A. Representative confocal microscopy images that show co-localization of the late endosomal/lysosomal marker LAMP-2 with the phagosomes harboring the iglC mutant in the untreated HEK293T cells (UN) as well as the WT strain in the RNAi-treated cells at 2 h after infection. B. Representative confocal microscopy images that show co-localization of the lysosomal enzyme cathepsin D with the phagosomes harboring the iglC mutant in the untreated cells (UN), as well as the WT strain in the RNAi-treated cells. C. Quantification of co-localization of the phagosomes with LAMP-2 (L-2) and cathepsin-D (C–D) markers at various time points. The results are based on examination of at least 100 bacteria at 2 h after infection analyzed by confocal microscopy in 2 independent experiments performed in triplicate and the error bars represent standard deviation.

https://doi.org/10.1371/journal.pone.0011025.g005

At 2 h after infection, only 26% of the WT strain-containing phagosomes co-localized with the late endosomal/lysosomal marker LAMP-2 (Fig. 5A and C), while 71% of the iglC mutant-containing phagosomes showed persistent co-localization with the LAMP-2 marker. Silencing of USP22 and PI4KCA did not affect co-localization with LAMP-2 when compared to untreated cells (Fig. 5A and C), indicating successful modulation of phagosome biogenesis. In contrast, 67% of the WT strain-containing phagosomes in the CDC27-silenced cells co-localized persistently with the LAMP-2 marker (Fig. 5A and C). This suggested a role for CDC27, but not USP22 or PI4KCA, in modulation of phagosome biogenesis by F. tularensis.
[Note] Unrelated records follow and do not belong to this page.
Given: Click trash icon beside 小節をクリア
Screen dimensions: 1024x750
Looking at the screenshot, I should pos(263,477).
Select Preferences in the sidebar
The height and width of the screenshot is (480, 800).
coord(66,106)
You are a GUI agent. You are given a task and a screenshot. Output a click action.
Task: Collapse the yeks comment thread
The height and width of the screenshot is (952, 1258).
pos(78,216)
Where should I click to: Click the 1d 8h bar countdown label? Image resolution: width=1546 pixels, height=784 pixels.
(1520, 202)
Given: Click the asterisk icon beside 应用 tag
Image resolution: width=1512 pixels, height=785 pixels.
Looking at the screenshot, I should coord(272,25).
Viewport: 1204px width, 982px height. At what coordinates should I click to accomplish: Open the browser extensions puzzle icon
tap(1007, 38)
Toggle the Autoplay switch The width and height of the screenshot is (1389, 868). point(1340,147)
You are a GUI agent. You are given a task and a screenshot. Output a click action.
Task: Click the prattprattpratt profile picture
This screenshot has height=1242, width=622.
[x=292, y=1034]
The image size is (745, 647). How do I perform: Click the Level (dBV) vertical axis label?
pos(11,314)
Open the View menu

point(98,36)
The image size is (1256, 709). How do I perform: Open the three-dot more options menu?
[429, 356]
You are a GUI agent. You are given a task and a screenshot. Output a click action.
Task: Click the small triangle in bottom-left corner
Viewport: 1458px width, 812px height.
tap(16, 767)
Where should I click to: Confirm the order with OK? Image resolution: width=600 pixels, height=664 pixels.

Similar results to co-localization of the FCP with LAMP-2 were observed with co-localization of the FCP with the lysosomal marker cathepsin-D (Fig 5B and C), where a small number of WT strain FCPs co-localized with this marker at 30 min in control cells. In contrast, 70–90% of the iglC mutant-containing phagosomes showed persistent acquisition of Cathepsin-D, indicating fusion with the lysosomal compartments. Silencing of USP22 and PI4KCA had no significant effect (Student t-test, p>0.2) on co-localization of the WT strain-containing phagosomes with cathepsin-D compared to non-treated cells (Fig. 5B and C). This indicates that evasion of lysosomal fusion by F. tularensis is independent of USP22 and PI4KCA. In contrast, the WT strain-containing phagosomes showed persistent co-localization with the lysosomal marker cathepsin-D within the CDC27-silenced cells, similar to the iglC mutant in untreated cells (Fig. 5B and C). Thus, the CDC27 ubiquitin ligase is crucial for the ability of the WT strain to limit fusion of the FCP to lysosomes. Taken together, our data indicate that the CDC27 ubiquitin ligase is essential for F. tularensis to evade lysosomal fusion, while the USP22 ubiquitin-specific peptidase and the PI4KCA PI4 kinase are only required for bacterial proliferation in the cytosol, but play no detectable role in evasion of lysosomal fusion.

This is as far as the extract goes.